Les cinq dernières expériences conduites permettent donc d’apporter des éléments en faveur de différences qualitatives entre les types de traits phonologiques et d’une probable organisation hiérarchique concernant les connaissances phonologiques décrites en termes de traits. Toutefois, la pertinence de ces catégories de traits n’implique pas leur indépendance, en terme de fonctionnement. En effet, nous avons vu que, lorsque le partage du voisement par deux consonnes d’un stimulus entrave le traitement de la consonne C2 seulement si elles partage également le mode d’articulation.. L’effet de ressemblance phonologique pour le voisement est donc modulé par le mode. Ainsi, tous les traits phonétiques ne sont pas traités de façon équivalente ni indépendante en lecture. Seul l’effet du mode, intervenant indépendamment de toute autre ressemblance infra-phonémique, semble particulièrement stable et prégnant.
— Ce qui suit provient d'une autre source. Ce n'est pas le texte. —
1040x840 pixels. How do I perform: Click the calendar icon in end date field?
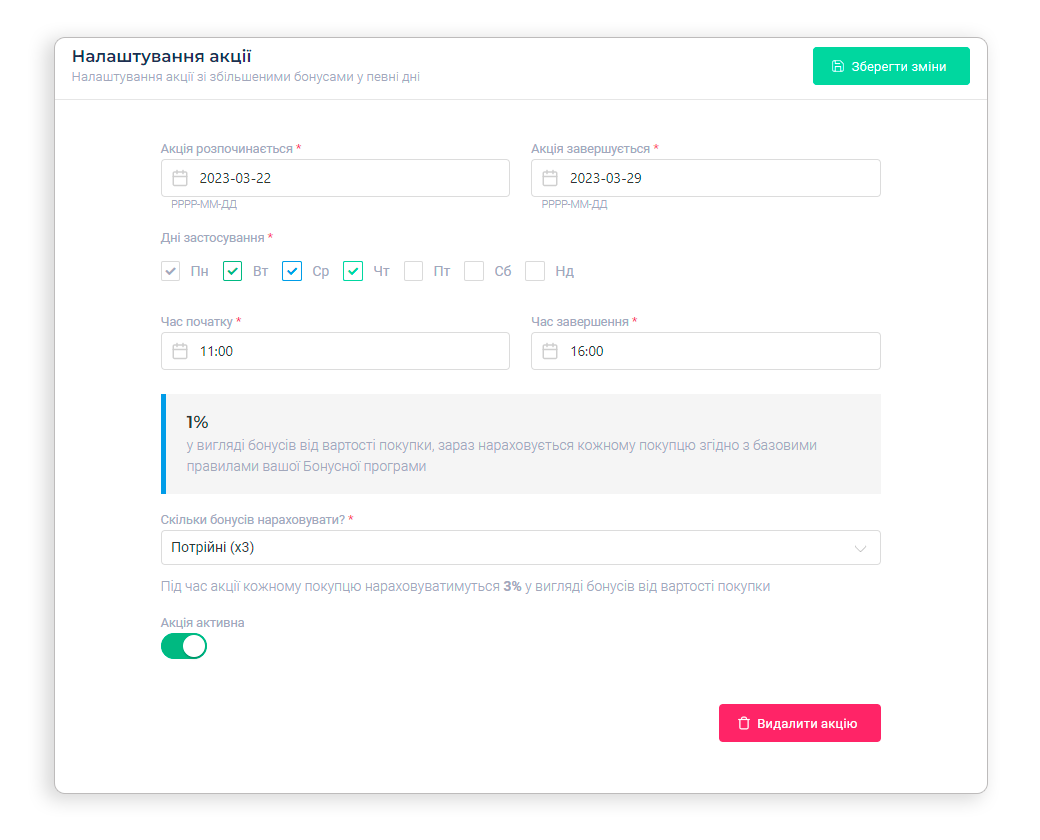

La catégorie de lieu d’articulation vient ensuite, puisque les inhibitions basées sur ce type de trait interviennent également indépendamment mais de façon moins forte que pour le mode. Enfin, le rôle de la catégorie de voisement paraît moins prégnant concernant ces effets d’inhibition, et donc comme critère de rapprochement de deux consonnes, puisqu’il dépend d’une ressemblance initiale de mode. L’engagement des relations d’inhibition latérale basées sur le voisement des phonèmes dépend donc de la ressemblance des phonèmes pour d’autres types de traits. Ces résultats à propos du mode et du voisement sont conformes à ceux de Rogers et Storkel (1998) qui trouvaient également que la ressemblance de mode conduisait particulièrement souvent à un effet inhibiteur lors de l’identification (et de la prononciation) d’une consonne écrite placée en deuxième position dans une liste. Ils observaient en effet que les temps de production étaient significativement plus longs en cas de ressemblance de mode ou de voisement et de mode qu’en cas de seule ressemblance de voisement. Selon eux, les phénomènes d’inhibition liés à la similitude phonologique sont plus forts s’ils reposent sur les traits de mode que sur les traits de voisement. Ils placent donc le mode au sommet de la hiérarchie des catégories phonologiques dans une situation de lecture à haute voix.

Dans la littérature, d’autres travaux montrent des effets différents en fonction de la catégorie de traits phonologiques, mais également une prédominance de certaines catégories, notamment la catégorie de mode. Par exemple, la restriction des erreurs de substitution de phonèmes chez les patients aphasiques au voisement, au mode ou au lieu (Blumstein, 1990), et la perturbation sélective de discrimination de voisement ou de lieu (Caplan, & Aydelott Utman, 1994 ; Miceli et al., 1978 ; Oscar-Berman, Zurif & Blumstein, 1975) suggèrent que les traits phonétiques s’organisent en catégories naturelles. Bien que leur organisation hiérarchique soit encore controversée, la catégorie de mode est proposée comme prédominante dans la définition d’un segment à l’intérieur d’une syllabe dans un modèle linguistique (Van der Hulst, 2005). De plus, selon Stevens (2002), l’identification des traits « articulator-free » (pour lui, mode et sonorité) est à la base de l’identification des traits « articulator-bound » (lieu et voisement). C’est-à-dire que l’évaluation de mode constituerait la base essentielle pour discriminer ensuite les traits relevant du lieu ou du voisement. Cette idée est cohérente avec la meilleure discrimination des traits « articulator-free » plutôt que des traits « articulator-bound » observée chez les patients aphasiques (Gow & Caplan, 1996), avec une meilleure préservation du mode dans des conditions d’écoute dans le bruit (Wang & Bilger, 1973), et avec une plus forte sensibilité des bébés de 9 mois à la ressemblance de mode plutôt qu’à la ressemblance de lieu dans des syllabes présentées séquentiellement (Jusczyk, Goodman & Baumann, 1999). Par ailleurs, Peters (1963) montre que le mode d’articulation est le critère majeur pour estimer la ressemblance entre deux consonnes entendues, suivi du voisement, puis du lieu. Nos résultats rejoignent donc certains éléments de la littérature sur la place privilégiée du mode dans la hiérarchie des catégories de traits phonologiques.